Hari itu, matahari terik menyengat aspal kota. Siti duduk bersandar di bawah rindangnya pohon di pinggir trotoar, tak jauh dari sebuah warung makan sederhana. Laila tertidur di pangkuannya dengan napas berat, sisa-sisa demam belum sepenuhnya reda. Siti memandangi orang-orang berlalu lalang. Ia tak lagi menengadah tangan—tidak hari ini. Tubuhnya terlalu letih, jiwanya seperti mati rasa. Ia hanya ingin diam sejenak, mengisi ulang harapan yang mulai habis.

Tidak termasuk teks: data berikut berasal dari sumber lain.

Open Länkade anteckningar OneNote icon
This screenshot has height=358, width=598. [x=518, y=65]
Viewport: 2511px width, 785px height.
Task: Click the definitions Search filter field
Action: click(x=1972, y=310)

Dari kejauhan, seorang perempuan paruh baya memperhatikannya. Perempuan itu mengenakan celemek dan membawa baskom penuh cucian piring kotor dari dalam warung. Namanya Bu Rina, pemilik warung yang cukup dikenal di sekitar situ. Awalnya ia ragu, tapi setelah melihat beberapa hari berturut-turut Siti duduk di tempat yang sama, ia memberanikan diri mendekat. "Bu, anaknya kenapa?" tanyanya pelan. Siti terkejut, tak terbiasa disapa ramah oleh orang asing. Ia hanya mengangguk singkat, mencoba menahan air mata.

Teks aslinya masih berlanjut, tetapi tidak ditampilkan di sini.